The tremendous opportunities presented by functional bioengineered additives open the door for the paint and coatings industry to reposition itself as a provider of high performance specialty materials. Paints will no longer be seen as inactive surface coverings, but as novel and efficient tools for preventing or solving problems facing consumers and industrial users of coatings.Acceptance of this concept will take some time. But perhaps much less time than might otherwise be anticipated in a consumer environment where rapidly changing product capability is wholly-embraced. Eventually purchasers of paints and coatings will turn to functional formulations as they turn to cell phones, hand-held calculators and laptop computers today for increasingly novel solutions to problems encountered in day-to-day living.
If history is any guide, perhaps we should look at other step changes that decommoditized an industry, and none is better than pre-digital electronics.Mechanical calculators-adding machines-were used throughout the first half of the twentieth century.15 By 1948 models existed that could do multiplication division and square roots as well as addition and subtraction.16 The first handheld electronic calculator was introduced by Texas Instruments in 1967, and was shortly followed by truly portable "pocket" calculators in wide use by the late 1970s, when they became affordable.17
Magnetic recording and integrated circuits led to the digital revolution and its profound implications on the daily lives of most people. Further advances and their repercussions continue today. Instant global communication via cell phone, e-mail or Skype, immediate access to information on the Internet, conferencing, tremendous computing power in your PDA, Facebook, Twitter and LinkedIn networking systems are all capabilities that could not have been anticipated back in the 1970s. While many initially resisted the use of these new technologies, life without them now is hard to imagine. Historic commercialization timing to market is no longer acceptable to the end-user. Prior to just three to five years ago, innovation and adoption into commercial reality was at a speed acceptable to the suppliers of goods and services. Today, innovation and speed of adoption is at the speed of thought-acceptance of the consumers of the goods and services.

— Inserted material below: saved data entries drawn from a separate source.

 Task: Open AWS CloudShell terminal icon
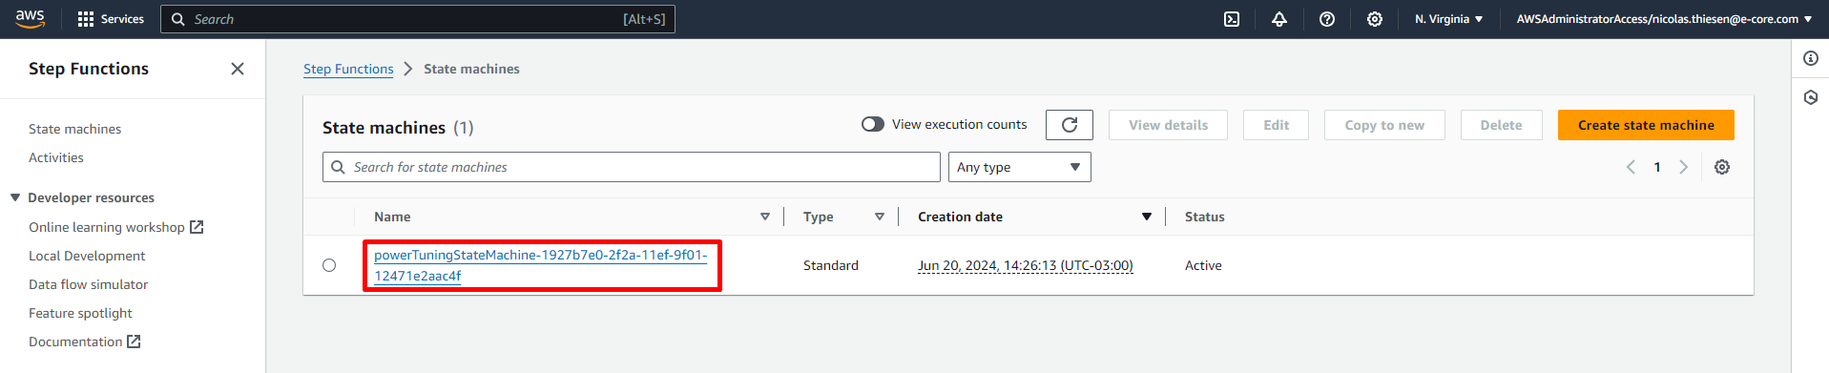click(x=1232, y=19)
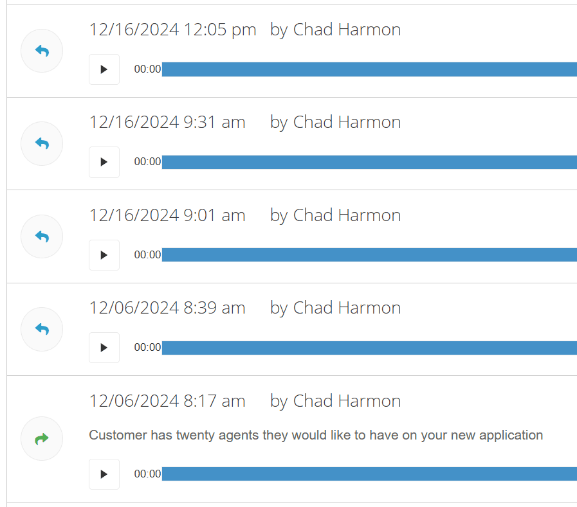Image resolution: width=577 pixels, height=507 pixels.
Task: Click the "Customer has twenty agents" note text
Action: [x=316, y=435]
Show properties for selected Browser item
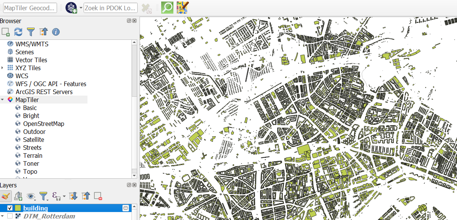This screenshot has width=457, height=220. [x=56, y=32]
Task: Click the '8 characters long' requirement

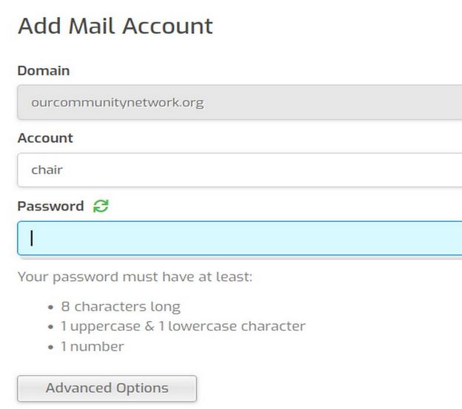Action: click(121, 306)
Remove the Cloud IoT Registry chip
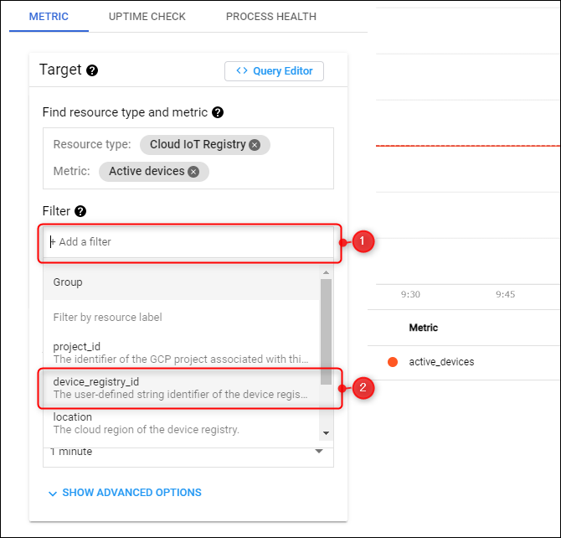The height and width of the screenshot is (538, 561). point(255,145)
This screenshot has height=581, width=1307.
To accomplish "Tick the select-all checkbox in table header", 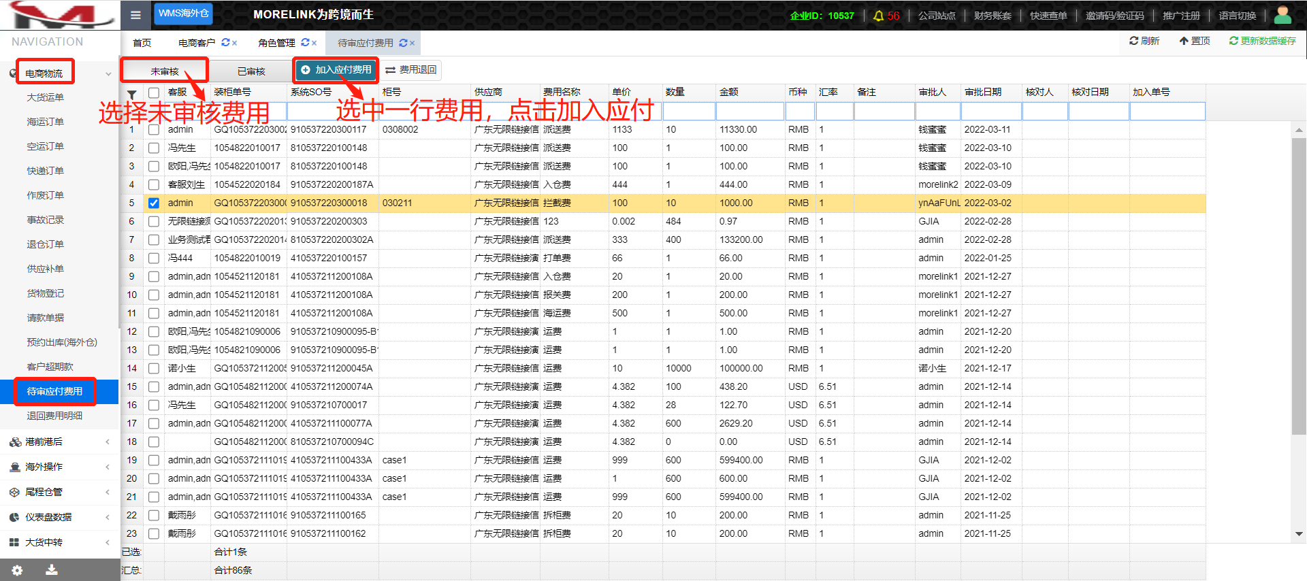I will click(x=154, y=93).
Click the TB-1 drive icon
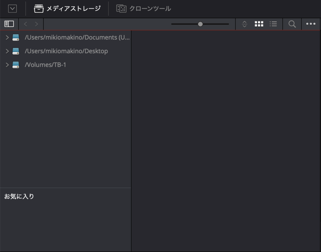321x252 pixels. point(16,65)
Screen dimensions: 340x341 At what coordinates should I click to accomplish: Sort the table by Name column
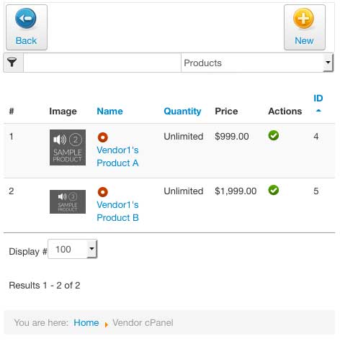click(x=109, y=112)
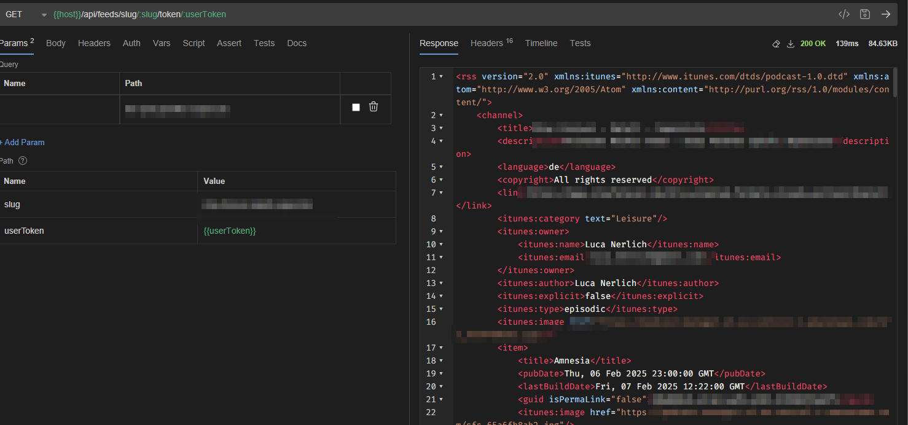
Task: Switch to the Body tab
Action: pyautogui.click(x=56, y=43)
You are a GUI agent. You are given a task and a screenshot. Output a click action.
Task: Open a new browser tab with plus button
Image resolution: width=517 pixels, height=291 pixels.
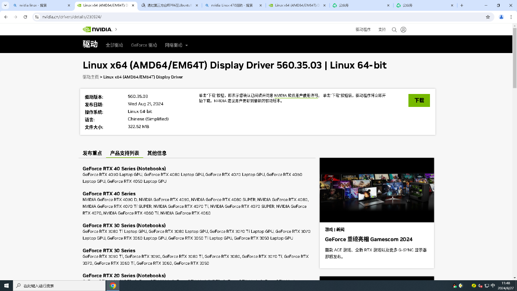tap(462, 6)
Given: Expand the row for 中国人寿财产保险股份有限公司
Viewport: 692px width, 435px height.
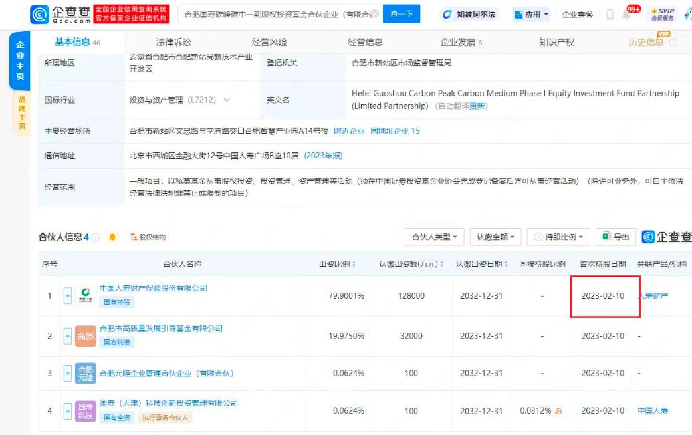Looking at the screenshot, I should click(x=67, y=295).
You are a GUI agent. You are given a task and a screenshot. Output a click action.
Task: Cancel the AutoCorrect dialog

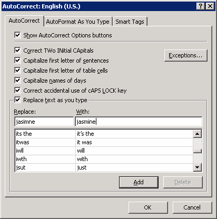(x=192, y=207)
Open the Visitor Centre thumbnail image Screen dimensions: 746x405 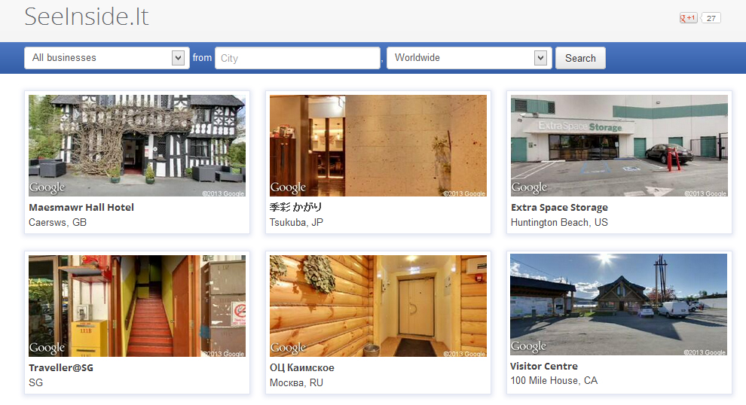(x=619, y=304)
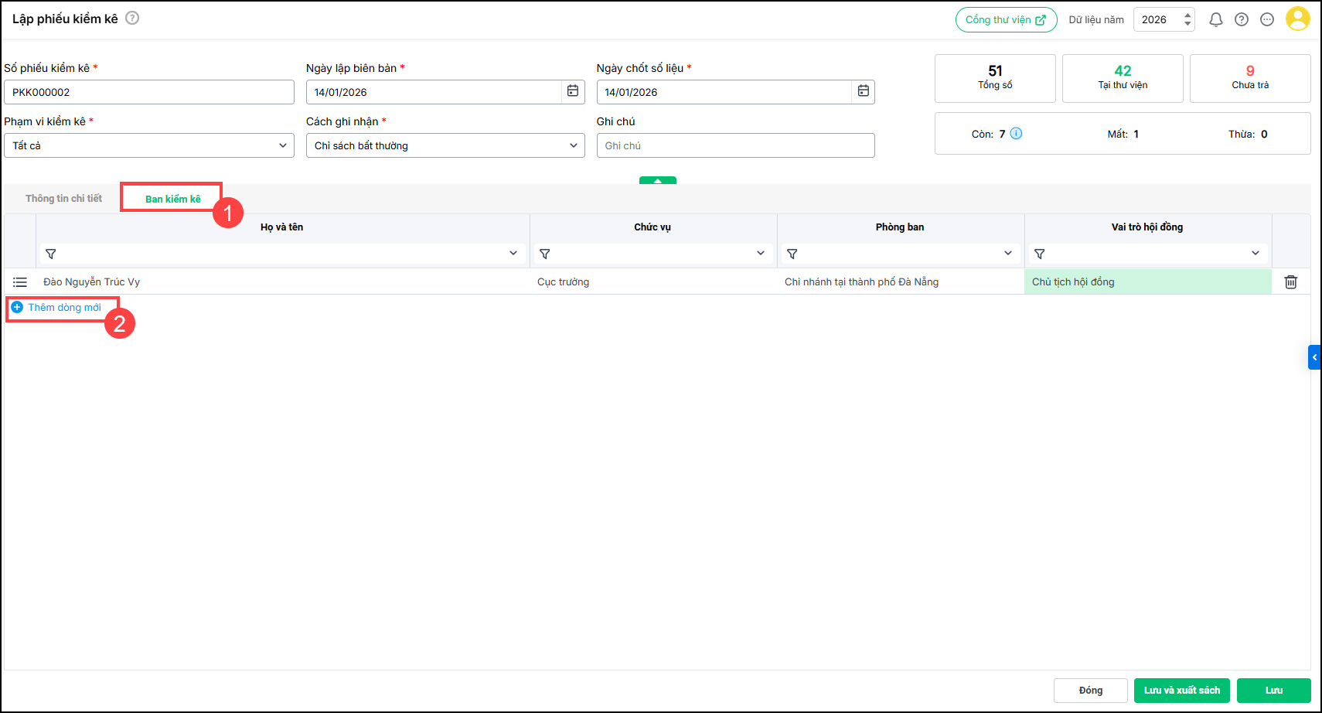Expand the Họ và tên filter dropdown
This screenshot has height=713, width=1322.
tap(513, 254)
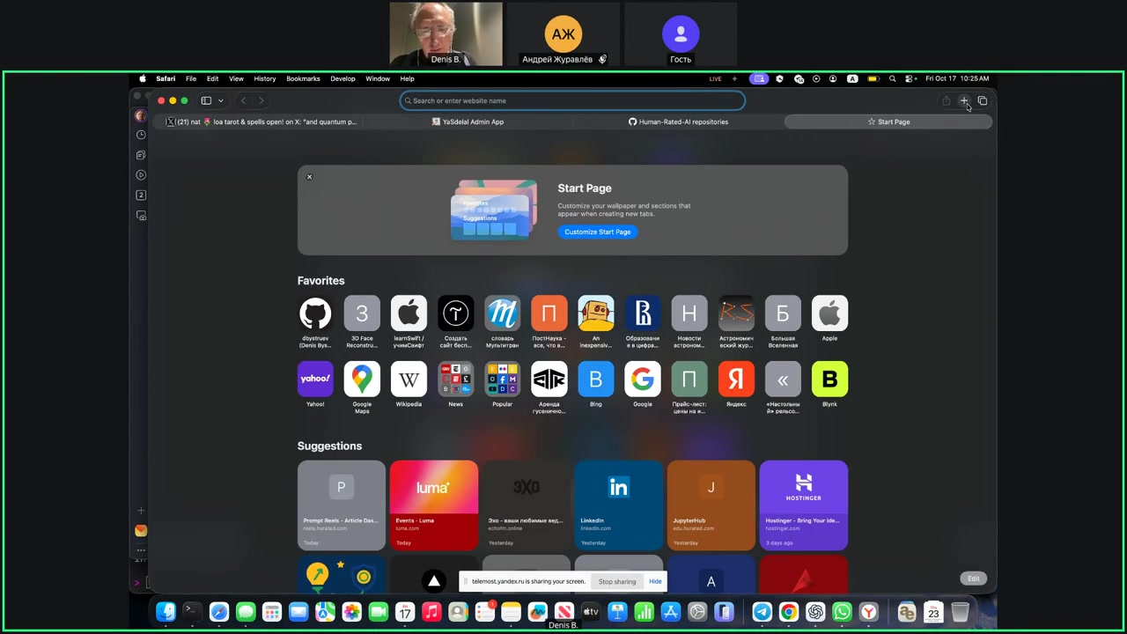The height and width of the screenshot is (634, 1127).
Task: Open the LinkedIn suggestion thumbnail
Action: [x=618, y=505]

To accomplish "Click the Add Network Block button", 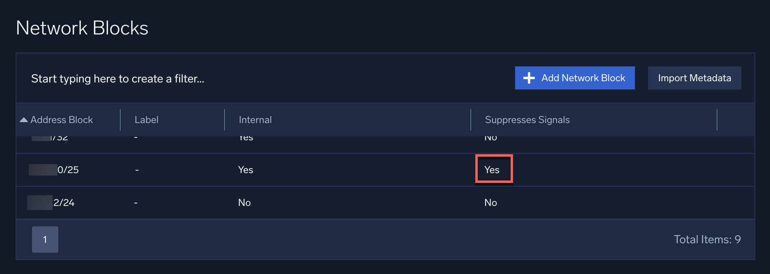I will pos(575,78).
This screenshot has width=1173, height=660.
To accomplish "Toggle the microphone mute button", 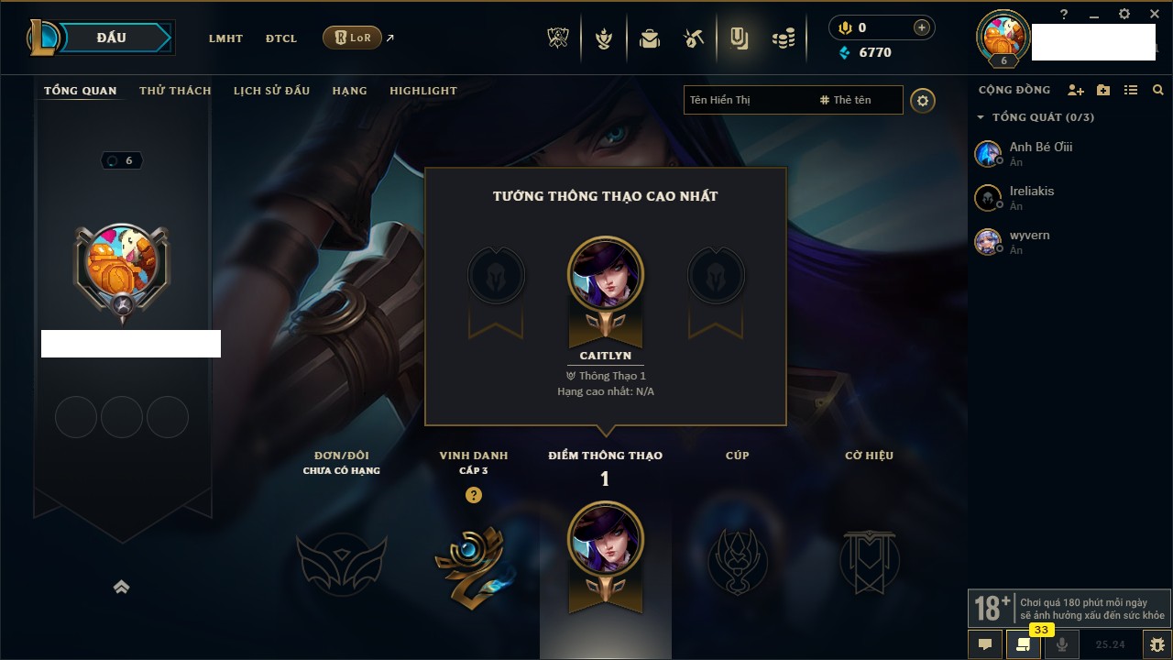I will [x=1062, y=644].
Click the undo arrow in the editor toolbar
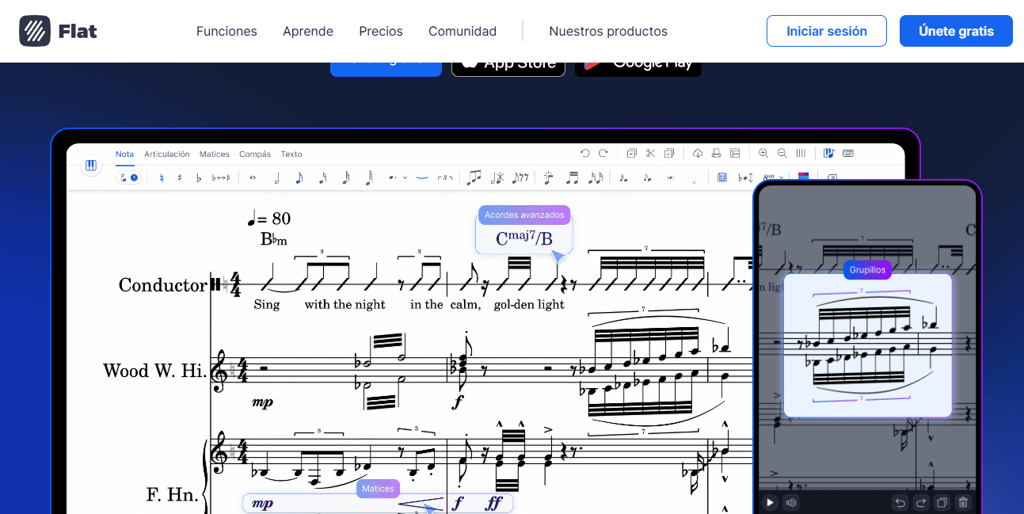 [584, 154]
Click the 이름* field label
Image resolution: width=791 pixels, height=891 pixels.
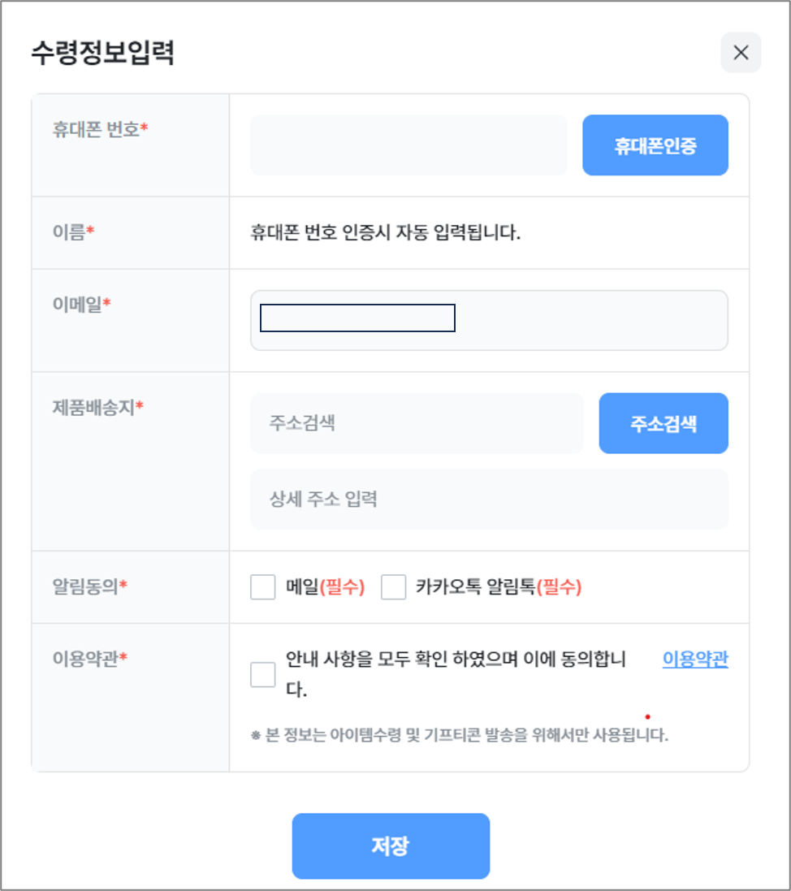(x=73, y=232)
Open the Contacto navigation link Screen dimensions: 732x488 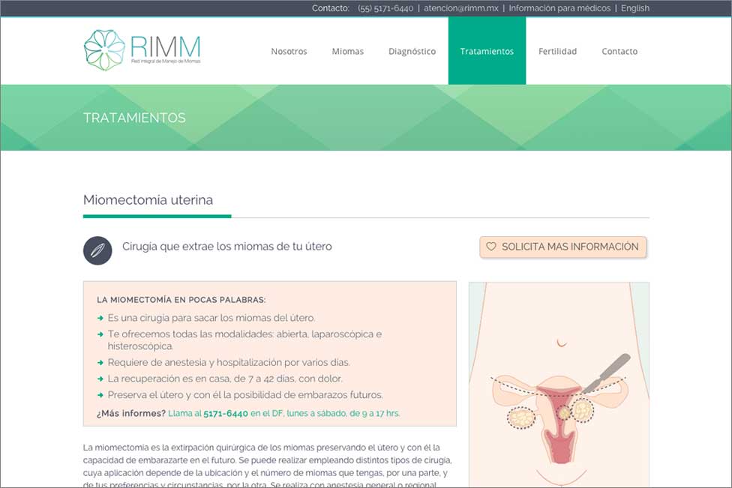pyautogui.click(x=620, y=51)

Bioengineered additives will have an impact on the coatings industry similar to the one the development of magnetic recording and integrated circuits had on the electronics industry, and ultimately on society as a whole. Unlike the digital revolution, which took place over several decades, however, the adoption of innovative functional additive technology will rapidly de-commoditize the paint and coatings industry. Formulators only need recognize the value proposition and begin developing novel products that will be highly attractive to their customers. No additional technological discoveries are required before bioengineered additives can begin meeting critical needs in the marketplace and making a difference to the profitability of the paint and coatings industry. And, by virtue of their natural sources, these types of additives are not likely to raise the environmental concerns.
The incorporation of tailored biological compounds with non-persistent, non-accumulating and non-toxic profiles will enable the creation of unique, highly-functionalized surface coatings that will address unresolved issues faced by consumers and businesses. The time to revitalize the coatings industry is now and bioengineered additives provide a way to do so.